> INSTRUCTION
Convert every line of the material below into a JSON list of strings, one string per line, leaving out any blank lines.

(Collected data)
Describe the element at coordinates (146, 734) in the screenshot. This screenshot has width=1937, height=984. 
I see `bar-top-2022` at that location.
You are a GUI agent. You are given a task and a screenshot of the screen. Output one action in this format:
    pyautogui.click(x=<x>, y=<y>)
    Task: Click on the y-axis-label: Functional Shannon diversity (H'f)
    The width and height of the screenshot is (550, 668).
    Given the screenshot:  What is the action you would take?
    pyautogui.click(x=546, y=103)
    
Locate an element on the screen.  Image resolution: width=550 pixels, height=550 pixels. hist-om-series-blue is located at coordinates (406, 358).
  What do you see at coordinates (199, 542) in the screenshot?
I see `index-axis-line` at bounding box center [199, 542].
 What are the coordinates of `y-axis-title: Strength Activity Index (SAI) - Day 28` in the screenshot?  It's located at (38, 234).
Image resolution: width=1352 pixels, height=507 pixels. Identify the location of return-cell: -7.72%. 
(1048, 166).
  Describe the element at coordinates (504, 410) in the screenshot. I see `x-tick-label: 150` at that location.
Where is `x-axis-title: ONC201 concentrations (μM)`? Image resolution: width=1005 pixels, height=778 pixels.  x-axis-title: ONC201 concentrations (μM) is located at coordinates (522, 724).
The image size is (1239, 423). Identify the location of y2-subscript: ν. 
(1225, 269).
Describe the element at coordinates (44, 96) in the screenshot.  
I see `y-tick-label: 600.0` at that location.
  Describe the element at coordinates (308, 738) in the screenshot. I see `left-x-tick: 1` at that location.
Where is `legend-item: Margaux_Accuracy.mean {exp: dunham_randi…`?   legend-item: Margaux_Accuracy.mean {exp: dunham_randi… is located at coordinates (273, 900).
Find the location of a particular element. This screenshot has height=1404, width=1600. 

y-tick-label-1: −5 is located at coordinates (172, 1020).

> COMPLETED EXERCISE
[
  "Describe the element at coordinates (146, 734) in the screenshot. This screenshot has width=1937, height=984. ",
  "I see `bar-top-2022` at that location.",
  "You are a GUI agent. You are given a task and a screenshot of the screen. Output one action in this format:",
  "    pyautogui.click(x=<x>, y=<y>)",
  "    Task: Click on the y-axis-label: Functional Shannon diversity (H'f)",
  "    The width and height of the screenshot is (550, 668).",
  "    Given the screenshot:  What is the action you would take?",
  "    pyautogui.click(x=546, y=103)",
  "Locate an element on the screen.  Image resolution: width=550 pixels, height=550 pixels. hist-om-series-blue is located at coordinates (406, 358).",
  "  What do you see at coordinates (199, 542) in the screenshot?",
  "I see `index-axis-line` at bounding box center [199, 542].",
  " What are the coordinates of `y-axis-title: Strength Activity Index (SAI) - Day 28` in the screenshot?  It's located at (38, 234).",
  "Image resolution: width=1352 pixels, height=507 pixels. Identify the location of return-cell: -7.72%. ",
  "(1048, 166).",
  "  Describe the element at coordinates (504, 410) in the screenshot. I see `x-tick-label: 150` at that location.",
  "Where is `x-axis-title: ONC201 concentrations (μM)`? Image resolution: width=1005 pixels, height=778 pixels.  x-axis-title: ONC201 concentrations (μM) is located at coordinates (522, 724).",
  "The image size is (1239, 423). Identify the location of y2-subscript: ν. ",
  "(1225, 269).",
  "Describe the element at coordinates (44, 96) in the screenshot.  ",
  "I see `y-tick-label: 600.0` at that location.",
  "  Describe the element at coordinates (308, 738) in the screenshot. I see `left-x-tick: 1` at that location.",
  "Where is `legend-item: Margaux_Accuracy.mean {exp: dunham_randi…`?   legend-item: Margaux_Accuracy.mean {exp: dunham_randi… is located at coordinates (273, 900).",
  "Find the location of a particular element. This screenshot has height=1404, width=1600. ",
  "y-tick-label-1: −5 is located at coordinates (172, 1020)."
]